┌──

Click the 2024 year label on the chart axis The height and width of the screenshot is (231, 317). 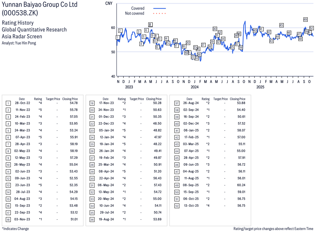[194, 87]

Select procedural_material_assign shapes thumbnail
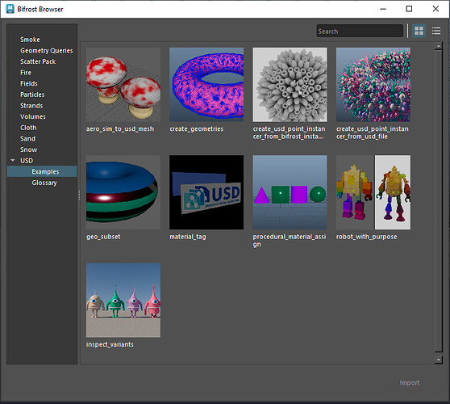pos(290,192)
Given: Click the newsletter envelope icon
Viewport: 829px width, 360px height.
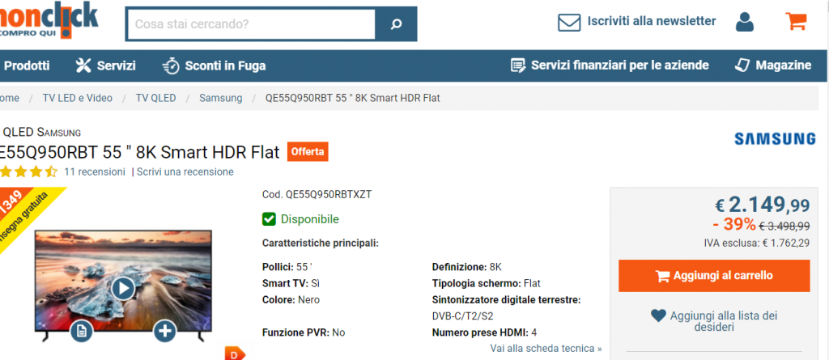Looking at the screenshot, I should point(570,22).
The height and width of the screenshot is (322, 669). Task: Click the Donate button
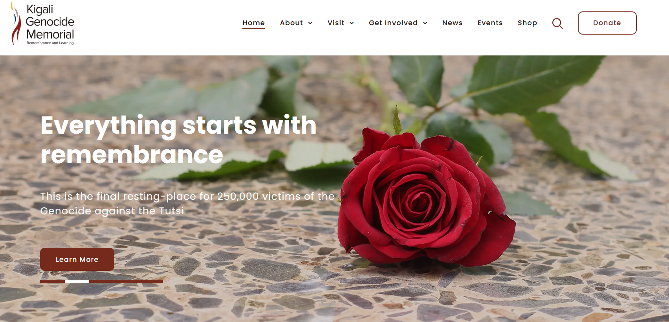607,23
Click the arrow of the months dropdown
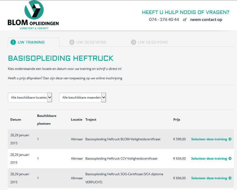Image resolution: width=237 pixels, height=190 pixels. point(103,98)
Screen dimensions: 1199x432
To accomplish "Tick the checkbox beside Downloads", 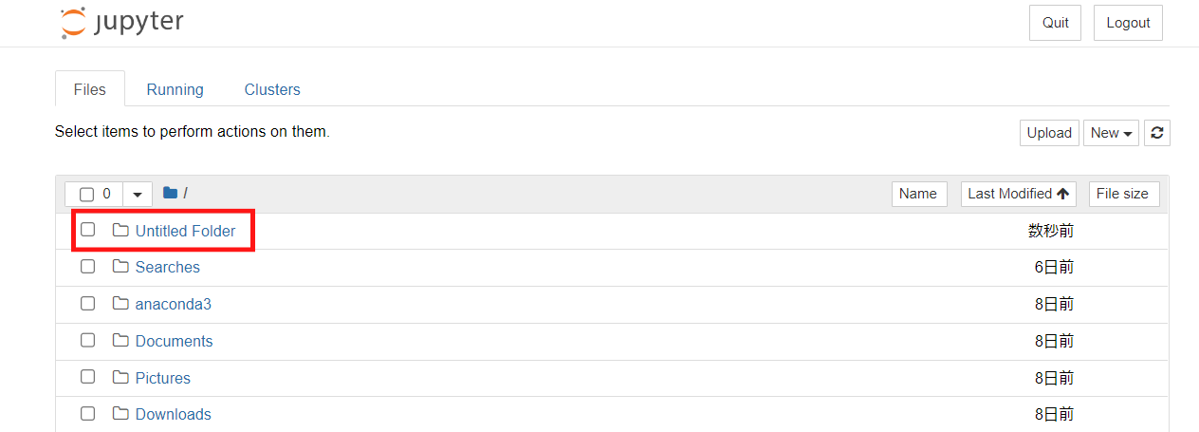I will (x=87, y=414).
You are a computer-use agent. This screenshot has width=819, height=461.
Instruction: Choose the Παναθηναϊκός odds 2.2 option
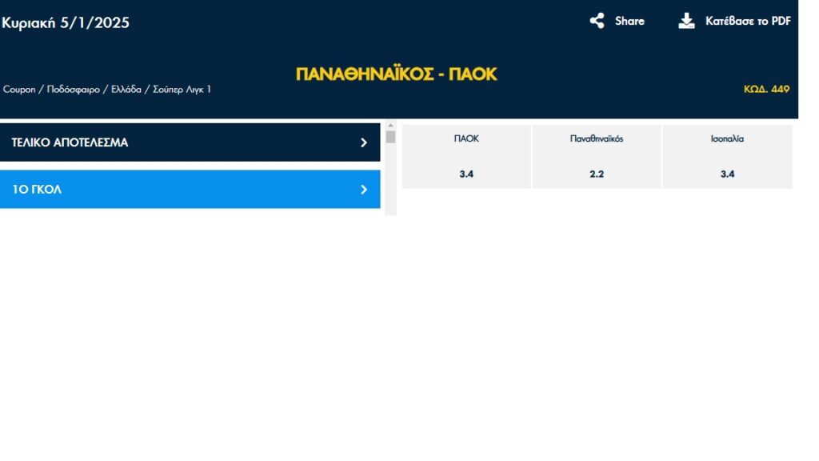[x=597, y=174]
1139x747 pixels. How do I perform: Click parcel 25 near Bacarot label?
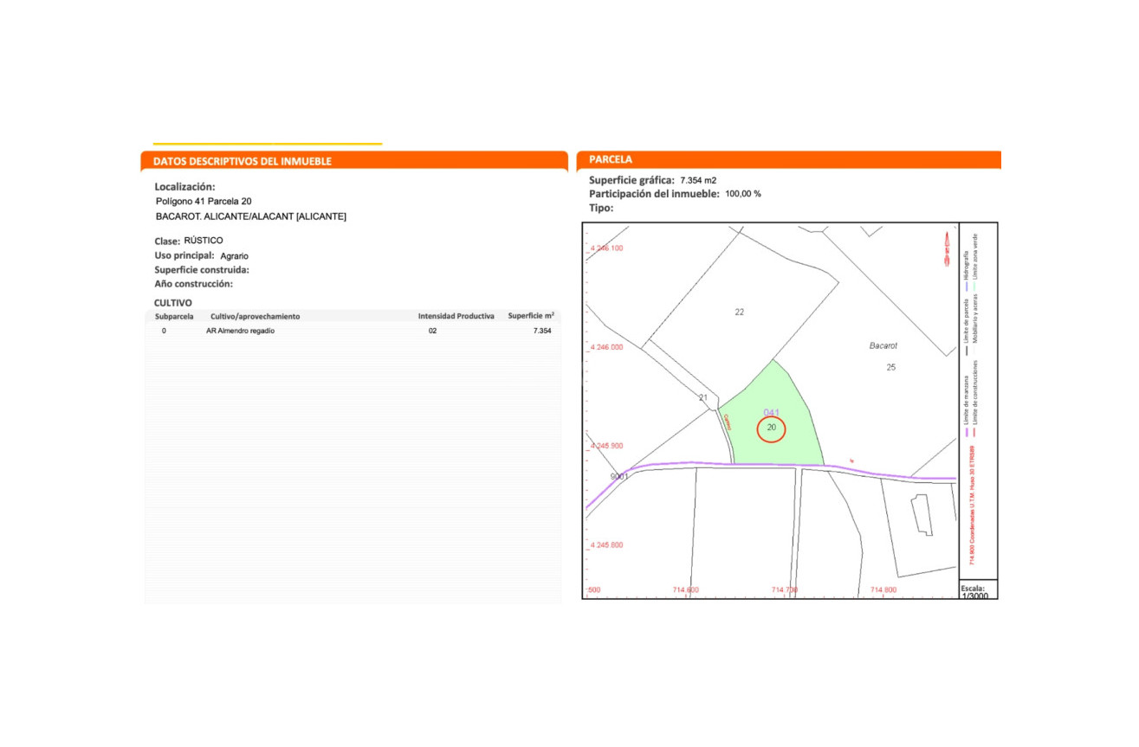[x=890, y=368]
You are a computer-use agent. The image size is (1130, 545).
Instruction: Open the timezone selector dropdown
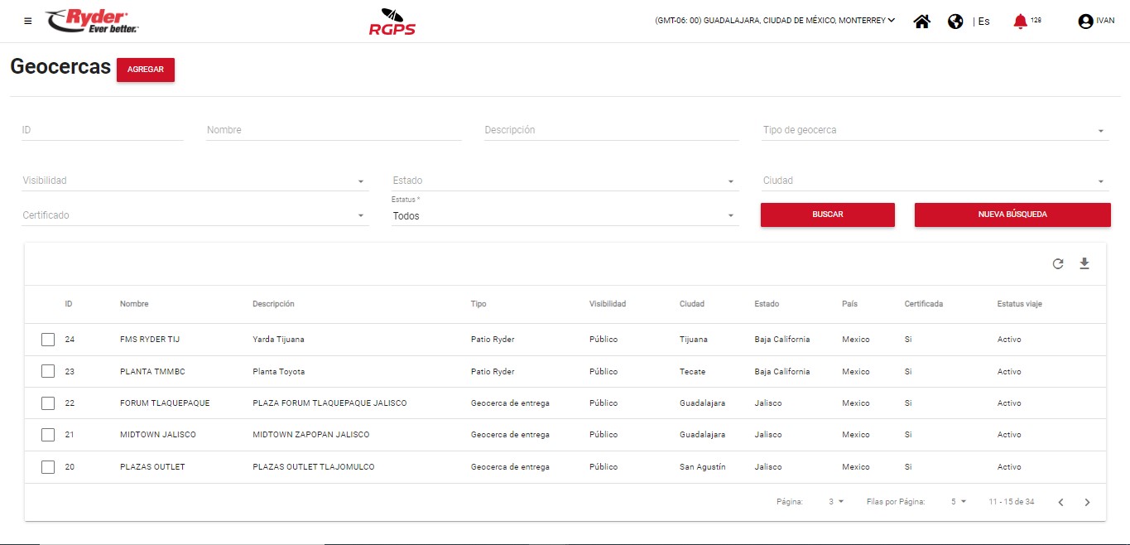point(774,21)
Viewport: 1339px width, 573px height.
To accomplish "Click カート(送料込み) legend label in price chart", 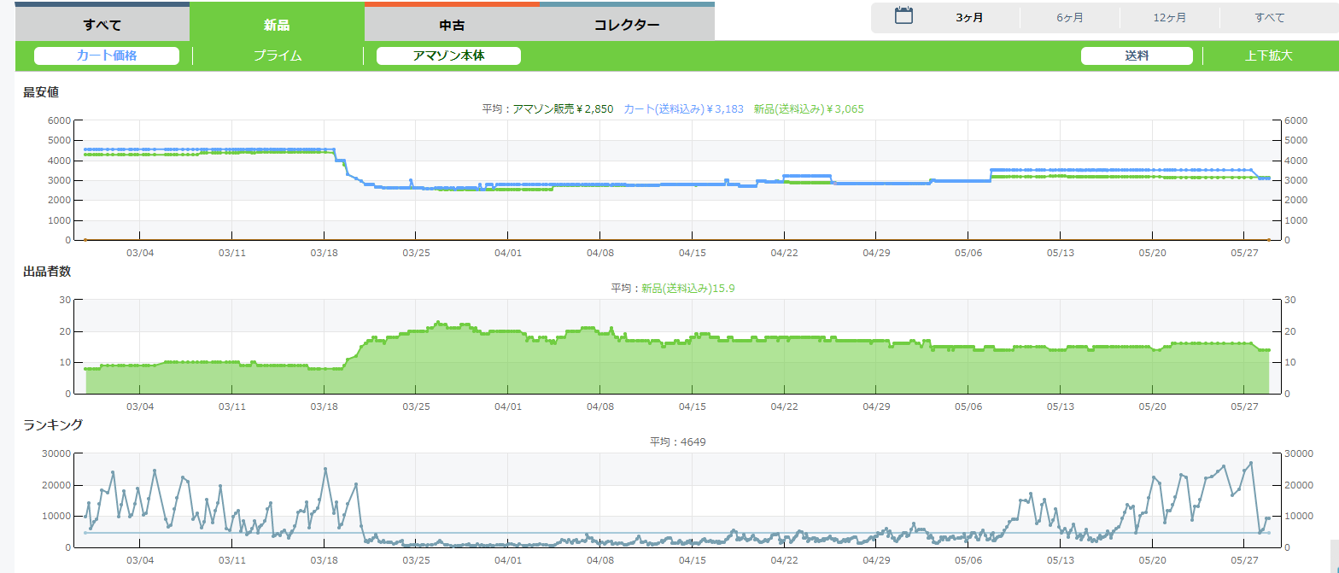I will [683, 108].
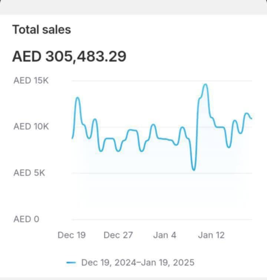267x280 pixels.
Task: Click the AED 0 baseline gridline
Action: point(162,219)
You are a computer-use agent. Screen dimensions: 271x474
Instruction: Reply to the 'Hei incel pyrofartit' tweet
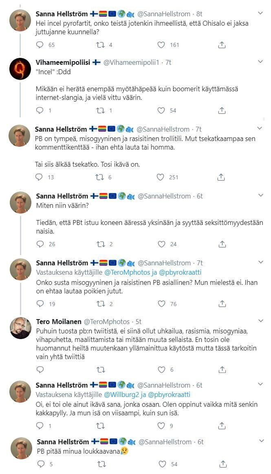(40, 45)
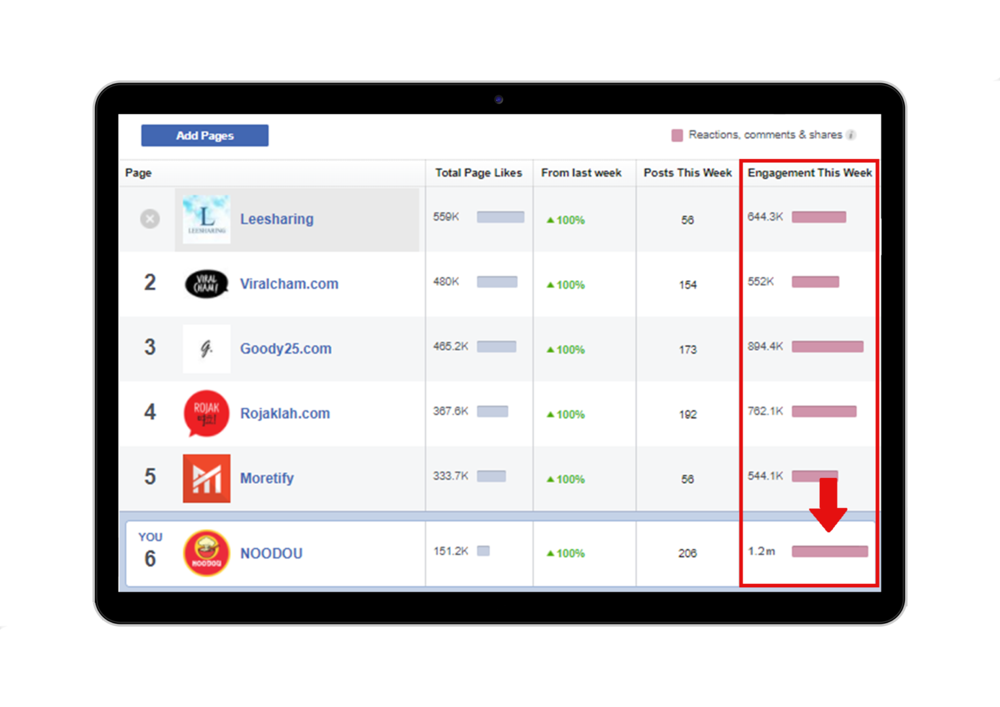Click the Goody25.com page logo
This screenshot has width=1000, height=707.
coord(206,349)
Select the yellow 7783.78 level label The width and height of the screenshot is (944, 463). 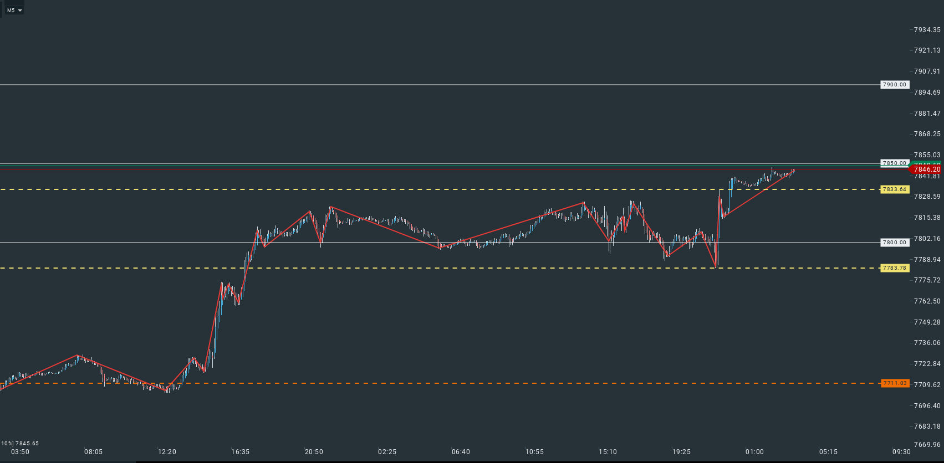tap(895, 268)
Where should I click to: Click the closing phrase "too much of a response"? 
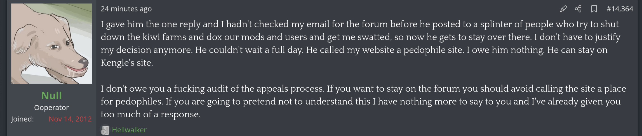coord(150,114)

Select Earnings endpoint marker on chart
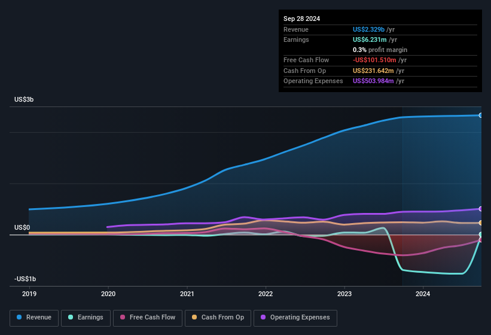click(481, 235)
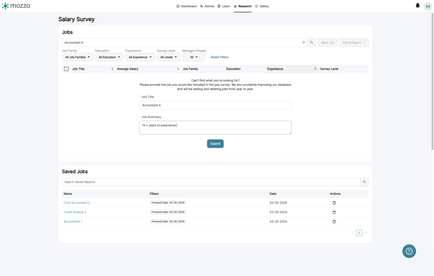Open the DS user avatar menu
The width and height of the screenshot is (434, 276).
[428, 6]
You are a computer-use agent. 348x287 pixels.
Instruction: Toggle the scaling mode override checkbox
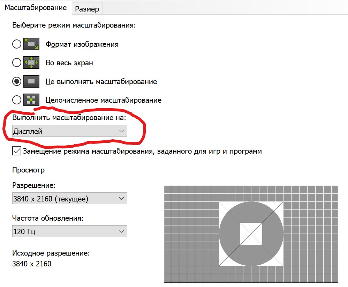point(16,151)
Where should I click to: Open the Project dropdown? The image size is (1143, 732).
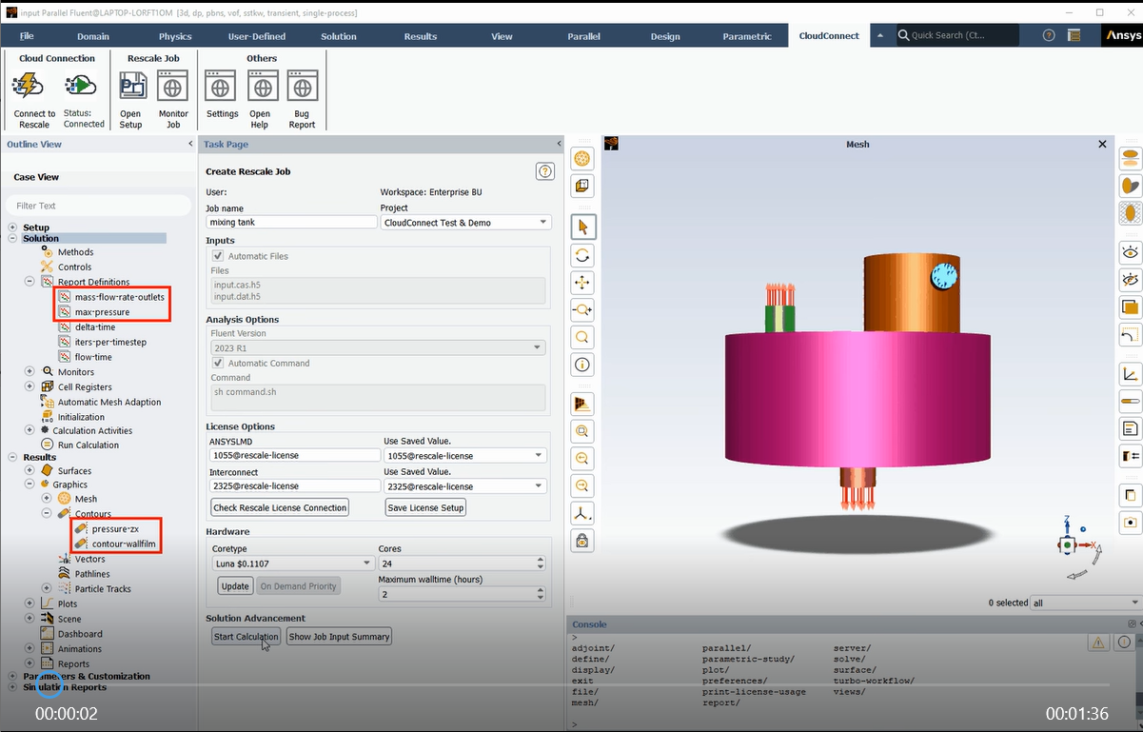(x=465, y=222)
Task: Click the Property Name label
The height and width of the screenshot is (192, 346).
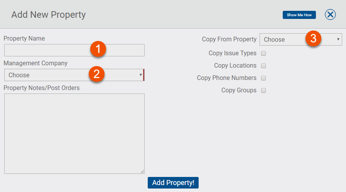Action: click(24, 38)
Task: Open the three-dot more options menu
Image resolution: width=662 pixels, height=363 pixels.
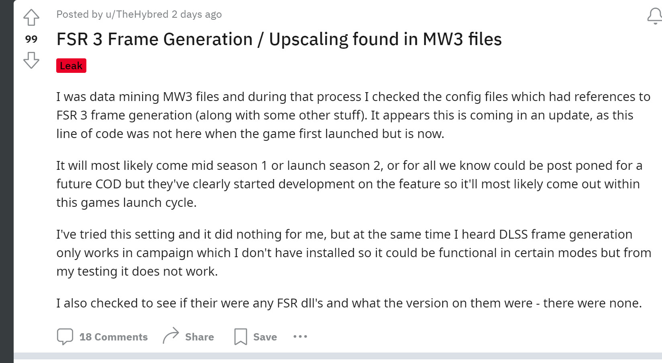Action: [x=300, y=336]
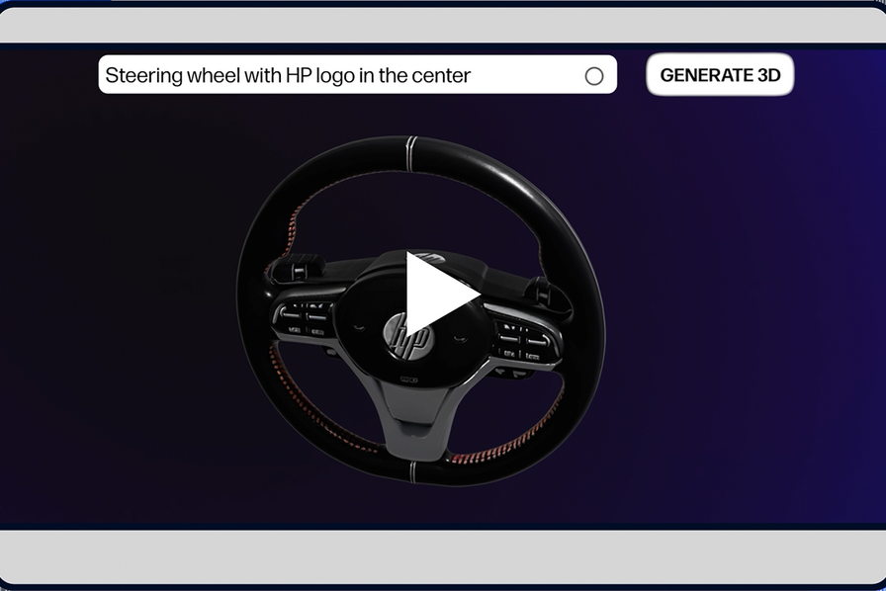Screen dimensions: 886x591
Task: Click the GENERATE 3D button
Action: click(720, 75)
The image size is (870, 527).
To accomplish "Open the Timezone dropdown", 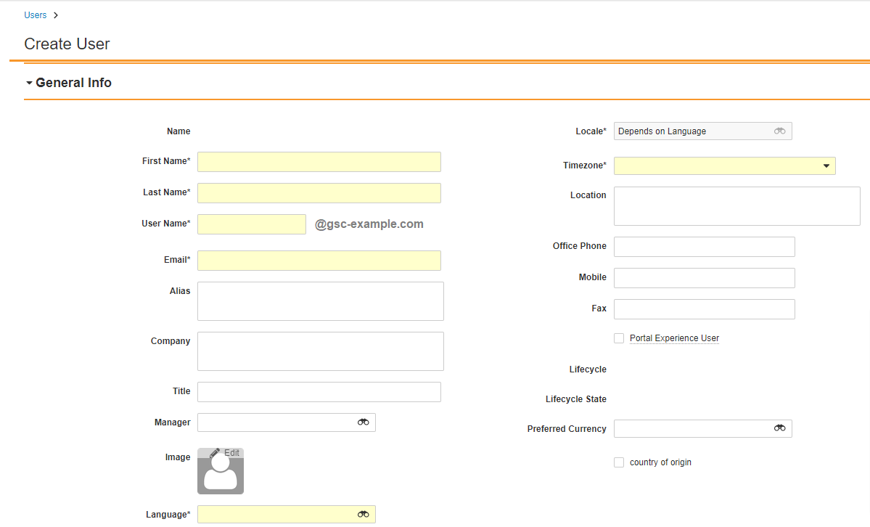I will 826,166.
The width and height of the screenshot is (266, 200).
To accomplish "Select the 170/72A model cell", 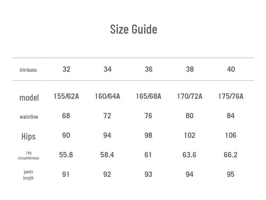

└──

### Work task
Print the lines from the one that contains "The width and height of the screenshot is (266, 200)." through the final line of the material above, exactly and only those, with pictures left out.

### Exercise response
The width and height of the screenshot is (266, 200).
To accomplish "Select the 170/72A model cell", 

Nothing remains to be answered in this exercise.